Expression data from amiEBBB1 poplar apices. Populus tremula x Populus alba

We study gene expression Populus amiEBB1 lines affecting dormancy. We used microarrays to detail the global program of gene expression underlying morphological and developmental changes droved by expression of artifical micro RNA (ami) targeting EBB1 gene. By screening activation tagging population we identified the EARLY BUD-BREAK1 (EBB1) mutant. We positioned the tag, localized a putative candidate gene and verified transcription activation.

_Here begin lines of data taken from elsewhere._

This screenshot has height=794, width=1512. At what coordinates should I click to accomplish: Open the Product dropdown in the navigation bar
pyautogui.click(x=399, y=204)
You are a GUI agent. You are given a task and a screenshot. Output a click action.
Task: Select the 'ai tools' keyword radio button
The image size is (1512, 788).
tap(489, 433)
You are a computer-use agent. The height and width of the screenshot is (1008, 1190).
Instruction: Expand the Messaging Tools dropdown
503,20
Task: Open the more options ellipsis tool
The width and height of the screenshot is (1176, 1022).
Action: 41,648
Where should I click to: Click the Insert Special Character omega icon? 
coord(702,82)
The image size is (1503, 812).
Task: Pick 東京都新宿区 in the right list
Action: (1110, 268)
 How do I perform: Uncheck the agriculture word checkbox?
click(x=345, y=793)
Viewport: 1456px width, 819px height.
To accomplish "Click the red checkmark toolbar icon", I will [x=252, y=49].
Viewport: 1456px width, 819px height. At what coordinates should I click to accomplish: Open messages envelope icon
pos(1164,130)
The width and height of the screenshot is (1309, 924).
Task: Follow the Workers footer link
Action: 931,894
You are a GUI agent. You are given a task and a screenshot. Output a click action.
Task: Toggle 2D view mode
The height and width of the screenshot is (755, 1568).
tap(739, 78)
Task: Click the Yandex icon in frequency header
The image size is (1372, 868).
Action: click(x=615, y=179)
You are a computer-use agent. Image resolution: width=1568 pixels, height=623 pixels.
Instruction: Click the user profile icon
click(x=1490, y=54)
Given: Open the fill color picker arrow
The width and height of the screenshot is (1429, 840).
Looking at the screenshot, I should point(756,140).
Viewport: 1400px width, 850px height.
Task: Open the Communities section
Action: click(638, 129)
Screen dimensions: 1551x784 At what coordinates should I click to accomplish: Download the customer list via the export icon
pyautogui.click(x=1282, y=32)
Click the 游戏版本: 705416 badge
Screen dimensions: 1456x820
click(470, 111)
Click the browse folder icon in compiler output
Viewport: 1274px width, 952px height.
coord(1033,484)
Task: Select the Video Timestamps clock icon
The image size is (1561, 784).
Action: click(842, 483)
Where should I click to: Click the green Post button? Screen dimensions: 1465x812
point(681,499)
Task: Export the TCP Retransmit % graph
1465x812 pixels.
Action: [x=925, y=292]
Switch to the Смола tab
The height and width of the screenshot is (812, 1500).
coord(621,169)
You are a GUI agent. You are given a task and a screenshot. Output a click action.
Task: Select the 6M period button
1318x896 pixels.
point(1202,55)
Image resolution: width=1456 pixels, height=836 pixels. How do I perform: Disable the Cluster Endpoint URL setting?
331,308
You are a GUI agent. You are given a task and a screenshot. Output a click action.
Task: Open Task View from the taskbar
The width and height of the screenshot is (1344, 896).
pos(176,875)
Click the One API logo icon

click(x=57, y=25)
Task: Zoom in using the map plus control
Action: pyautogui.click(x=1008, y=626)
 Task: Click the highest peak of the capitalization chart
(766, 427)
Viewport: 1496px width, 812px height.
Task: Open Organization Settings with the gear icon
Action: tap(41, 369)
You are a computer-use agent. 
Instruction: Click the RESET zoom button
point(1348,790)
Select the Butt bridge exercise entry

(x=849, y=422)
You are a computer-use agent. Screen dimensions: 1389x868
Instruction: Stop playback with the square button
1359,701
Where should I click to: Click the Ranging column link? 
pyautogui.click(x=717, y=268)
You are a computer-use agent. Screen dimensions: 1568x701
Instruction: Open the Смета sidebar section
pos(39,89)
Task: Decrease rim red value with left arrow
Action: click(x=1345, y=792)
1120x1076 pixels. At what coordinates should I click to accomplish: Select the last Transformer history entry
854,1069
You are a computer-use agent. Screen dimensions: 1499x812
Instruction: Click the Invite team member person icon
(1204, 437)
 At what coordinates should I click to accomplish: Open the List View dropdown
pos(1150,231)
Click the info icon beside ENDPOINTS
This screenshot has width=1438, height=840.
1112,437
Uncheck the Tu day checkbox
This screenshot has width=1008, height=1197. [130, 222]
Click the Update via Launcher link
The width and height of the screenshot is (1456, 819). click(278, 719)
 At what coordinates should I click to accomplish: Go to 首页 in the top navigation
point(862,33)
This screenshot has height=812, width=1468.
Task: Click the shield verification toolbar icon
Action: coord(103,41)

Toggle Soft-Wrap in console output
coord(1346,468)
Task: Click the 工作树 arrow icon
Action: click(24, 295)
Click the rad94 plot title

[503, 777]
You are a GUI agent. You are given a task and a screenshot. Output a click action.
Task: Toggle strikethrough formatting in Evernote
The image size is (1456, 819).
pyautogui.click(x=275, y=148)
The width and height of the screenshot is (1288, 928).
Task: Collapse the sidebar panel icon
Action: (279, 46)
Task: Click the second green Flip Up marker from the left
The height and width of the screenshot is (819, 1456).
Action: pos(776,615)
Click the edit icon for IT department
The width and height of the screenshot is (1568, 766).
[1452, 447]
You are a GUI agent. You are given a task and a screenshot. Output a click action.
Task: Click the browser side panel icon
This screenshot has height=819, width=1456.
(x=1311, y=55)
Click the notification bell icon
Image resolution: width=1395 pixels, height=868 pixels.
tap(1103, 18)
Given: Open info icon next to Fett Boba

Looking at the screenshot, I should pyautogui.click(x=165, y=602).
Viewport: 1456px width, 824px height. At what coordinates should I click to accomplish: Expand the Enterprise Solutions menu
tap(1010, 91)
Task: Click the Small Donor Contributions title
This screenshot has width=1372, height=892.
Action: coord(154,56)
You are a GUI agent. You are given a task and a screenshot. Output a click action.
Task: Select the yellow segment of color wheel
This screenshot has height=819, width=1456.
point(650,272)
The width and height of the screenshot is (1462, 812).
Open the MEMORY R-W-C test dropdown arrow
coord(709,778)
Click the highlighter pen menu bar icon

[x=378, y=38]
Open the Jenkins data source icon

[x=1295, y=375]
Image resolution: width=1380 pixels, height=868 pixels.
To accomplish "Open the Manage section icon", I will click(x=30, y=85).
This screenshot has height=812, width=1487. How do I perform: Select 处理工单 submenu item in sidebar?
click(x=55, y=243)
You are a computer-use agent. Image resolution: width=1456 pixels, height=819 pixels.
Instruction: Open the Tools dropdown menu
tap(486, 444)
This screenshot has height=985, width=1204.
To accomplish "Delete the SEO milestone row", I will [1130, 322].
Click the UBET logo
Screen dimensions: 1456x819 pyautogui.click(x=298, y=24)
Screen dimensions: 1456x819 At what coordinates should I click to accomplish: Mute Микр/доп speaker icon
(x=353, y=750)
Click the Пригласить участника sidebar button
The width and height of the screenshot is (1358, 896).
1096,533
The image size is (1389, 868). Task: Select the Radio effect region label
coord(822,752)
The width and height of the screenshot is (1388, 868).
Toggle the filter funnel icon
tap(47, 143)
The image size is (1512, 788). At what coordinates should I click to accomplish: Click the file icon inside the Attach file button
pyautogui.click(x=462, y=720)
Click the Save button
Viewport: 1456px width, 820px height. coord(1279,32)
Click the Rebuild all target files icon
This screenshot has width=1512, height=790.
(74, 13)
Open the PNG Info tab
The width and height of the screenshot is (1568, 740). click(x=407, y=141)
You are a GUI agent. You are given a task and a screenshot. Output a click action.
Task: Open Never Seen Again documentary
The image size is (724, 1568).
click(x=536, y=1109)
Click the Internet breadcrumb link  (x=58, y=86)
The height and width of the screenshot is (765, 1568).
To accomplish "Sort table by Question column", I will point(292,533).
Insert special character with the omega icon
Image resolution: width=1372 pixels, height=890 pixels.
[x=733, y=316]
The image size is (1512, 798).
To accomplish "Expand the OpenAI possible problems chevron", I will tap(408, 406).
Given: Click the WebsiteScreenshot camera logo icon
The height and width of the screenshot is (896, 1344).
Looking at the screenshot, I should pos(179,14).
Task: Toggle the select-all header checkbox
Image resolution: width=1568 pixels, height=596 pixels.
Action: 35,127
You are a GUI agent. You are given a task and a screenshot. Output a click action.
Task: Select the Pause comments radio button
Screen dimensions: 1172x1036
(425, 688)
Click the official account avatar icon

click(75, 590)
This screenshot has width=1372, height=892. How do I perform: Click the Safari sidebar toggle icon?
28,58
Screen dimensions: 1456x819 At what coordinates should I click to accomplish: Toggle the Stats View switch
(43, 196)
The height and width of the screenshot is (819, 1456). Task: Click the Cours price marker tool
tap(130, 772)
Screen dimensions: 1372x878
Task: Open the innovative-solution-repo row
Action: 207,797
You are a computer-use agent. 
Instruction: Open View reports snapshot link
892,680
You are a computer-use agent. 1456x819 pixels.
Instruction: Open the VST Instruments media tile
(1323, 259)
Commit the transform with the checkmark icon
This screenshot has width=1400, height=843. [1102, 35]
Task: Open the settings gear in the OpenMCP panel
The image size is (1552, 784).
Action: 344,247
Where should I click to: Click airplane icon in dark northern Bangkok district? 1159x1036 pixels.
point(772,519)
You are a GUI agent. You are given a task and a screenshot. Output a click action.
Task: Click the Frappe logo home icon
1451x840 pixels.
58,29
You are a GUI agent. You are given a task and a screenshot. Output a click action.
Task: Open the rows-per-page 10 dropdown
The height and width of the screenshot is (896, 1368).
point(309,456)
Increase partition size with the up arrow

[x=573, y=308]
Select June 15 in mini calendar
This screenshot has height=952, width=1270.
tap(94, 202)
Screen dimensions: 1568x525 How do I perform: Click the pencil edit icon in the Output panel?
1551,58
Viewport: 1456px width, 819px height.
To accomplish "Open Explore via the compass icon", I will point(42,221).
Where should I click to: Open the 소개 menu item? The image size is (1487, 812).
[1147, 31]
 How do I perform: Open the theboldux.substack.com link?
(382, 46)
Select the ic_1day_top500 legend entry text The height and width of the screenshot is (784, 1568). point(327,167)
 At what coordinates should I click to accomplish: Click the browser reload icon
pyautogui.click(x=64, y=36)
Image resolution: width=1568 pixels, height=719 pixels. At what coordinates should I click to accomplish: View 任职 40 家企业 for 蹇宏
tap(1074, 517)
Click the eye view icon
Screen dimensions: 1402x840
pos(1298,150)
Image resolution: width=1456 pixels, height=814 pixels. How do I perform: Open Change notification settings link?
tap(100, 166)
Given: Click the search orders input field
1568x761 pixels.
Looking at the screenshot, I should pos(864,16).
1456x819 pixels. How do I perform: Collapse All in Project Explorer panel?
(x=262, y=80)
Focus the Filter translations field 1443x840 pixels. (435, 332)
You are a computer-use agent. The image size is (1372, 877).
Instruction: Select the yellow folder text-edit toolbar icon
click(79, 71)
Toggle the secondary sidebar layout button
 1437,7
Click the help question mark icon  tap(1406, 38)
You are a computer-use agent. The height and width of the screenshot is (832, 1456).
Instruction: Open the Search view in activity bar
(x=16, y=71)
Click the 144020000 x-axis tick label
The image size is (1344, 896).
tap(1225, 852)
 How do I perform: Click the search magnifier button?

The activated gene encodes an AP2/ERF transcription factor similar to a small B1 gene-subfamily in Arabidopsis encoding strong regulators of meristem function and lateral organ outgrowth. We fully recapitulated the phenotype by overexpression of the gene into the same genotype under strong constitutive promoter (P35S::EBB1). We also found that EBB1 transcript abundance in wild type plants increases during the period prior to bud-break, and in response to the hormone cytokinin. Down-regualtion of EBB1 influence negatively bud break. Our data indicates that EBB1 plays a important role in the process of bud-break. Overall design: Poplar apex was selected for RNA extraction and hybridization on Affymetrix microarrays. We used apices tissue from amiEBB1 grown greenhouse healthy plants.